In der Diskussion war deutlich zu erkennen, dass das Thema "Wald und Jagd" ein emotionales ist. Ein Waldbesitzer klagte, dass seine jungen Tannen, die er seit dem Pflanzen regelmäßig umsorgt habe, durch Fegeschäden von Rehböcken stark beschädigt wurden - wenn den Tieren ein neues Gehörn wächst, reiben sie die juckende Basthaut an den Stämmen ab.

Der Waldbesitzer wies darauf hin, dass Jäger zwar immer weniger Pacht für ihre Reviere zahlten, sich aber an der Waldsituation nichts ändere.

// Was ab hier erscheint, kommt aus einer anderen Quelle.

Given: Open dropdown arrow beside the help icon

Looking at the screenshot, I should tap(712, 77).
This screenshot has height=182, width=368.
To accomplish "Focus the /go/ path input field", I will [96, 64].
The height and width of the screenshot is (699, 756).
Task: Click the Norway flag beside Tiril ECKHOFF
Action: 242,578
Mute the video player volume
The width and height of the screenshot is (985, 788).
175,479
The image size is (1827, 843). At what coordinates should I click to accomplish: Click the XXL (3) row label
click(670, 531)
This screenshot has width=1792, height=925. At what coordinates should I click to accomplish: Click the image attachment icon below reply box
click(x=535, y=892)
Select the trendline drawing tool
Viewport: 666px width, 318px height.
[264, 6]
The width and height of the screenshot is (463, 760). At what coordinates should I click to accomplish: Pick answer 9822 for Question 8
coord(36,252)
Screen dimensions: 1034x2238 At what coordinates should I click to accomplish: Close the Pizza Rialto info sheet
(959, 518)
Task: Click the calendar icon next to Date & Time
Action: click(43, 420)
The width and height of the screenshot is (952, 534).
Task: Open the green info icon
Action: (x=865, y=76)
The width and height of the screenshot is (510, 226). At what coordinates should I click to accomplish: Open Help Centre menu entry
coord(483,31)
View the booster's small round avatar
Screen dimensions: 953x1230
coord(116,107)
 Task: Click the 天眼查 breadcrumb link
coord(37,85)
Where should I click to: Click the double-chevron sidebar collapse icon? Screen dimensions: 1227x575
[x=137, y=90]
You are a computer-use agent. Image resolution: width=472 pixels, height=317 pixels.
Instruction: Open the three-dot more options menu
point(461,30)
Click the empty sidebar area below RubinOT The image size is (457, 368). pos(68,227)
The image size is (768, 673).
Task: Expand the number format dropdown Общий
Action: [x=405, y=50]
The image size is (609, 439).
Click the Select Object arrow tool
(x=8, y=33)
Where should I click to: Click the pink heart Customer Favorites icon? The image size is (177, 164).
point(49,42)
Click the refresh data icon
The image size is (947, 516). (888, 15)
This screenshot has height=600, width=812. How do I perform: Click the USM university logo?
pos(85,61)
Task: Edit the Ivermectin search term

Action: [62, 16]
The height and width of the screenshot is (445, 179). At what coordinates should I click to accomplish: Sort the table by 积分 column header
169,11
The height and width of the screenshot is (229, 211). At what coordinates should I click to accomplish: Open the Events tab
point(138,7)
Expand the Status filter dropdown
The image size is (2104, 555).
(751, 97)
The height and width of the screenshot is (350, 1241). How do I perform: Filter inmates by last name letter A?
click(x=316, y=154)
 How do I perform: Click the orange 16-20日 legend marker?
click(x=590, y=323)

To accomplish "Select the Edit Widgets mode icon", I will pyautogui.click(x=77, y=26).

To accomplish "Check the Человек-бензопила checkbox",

Dass Maßnahmen notwendig sind, hat auch das Staatsministerium für Ernährung, Landwirtschaft und Forsten (StMELF) erkannt. Bereits Anfang 2019 stieß es einen Leitlinienprozess an, bei dem "über die behördliche, auf das jeweilige Revier bezogene Abschlussplanung hinaus" Lösungen vorangetrieben werden sollten. Daraufhin startete das Landratsamt Kulmbach die Erarbeitung von Leitlinien in solchen Hegegemeinschaften, in denen der Verbiss jahrelang zu hoch war.

Sechs Hegemeinschaften

Hegegemeinschaft nennt man den Zusammenschluss mehrerer benachbarter Reviere, die eine landschaftliche Einheit bilden. In Kulmbach gibt es sechs davon: Roter Main, Trebgast, Frankenwald, Frankenwald Oberland, Jura und Kulmbach - jede Hegegemeinschaft umfasst ein Gebiet mit etwa 20 Jagdrevieren.

Nach Auskünften eines Landratsamt-Pressesprechers wurde der Leitlinien-Prozess aufgrund der Corona-Pandemie unterbrochen, er soll aber fortgesetzt werden. An der Erarbeitung wirken neben der unteren Jagdbehörde das Amt für Ernährung, Landwirtschaft und Forsten, Jäger sowie Grundstückseigentümer mit.

Bust nannte als mögliche Maßnahmen innerhalb eines Leitlinien-Prozesses beispielsweise die Festlegung von Bejagungsschwerpunkten, den Ausbau der Wildbretvermarktung oder vertrauensbildende Maßnahmen zwischen Waldbesitzern und Jägern.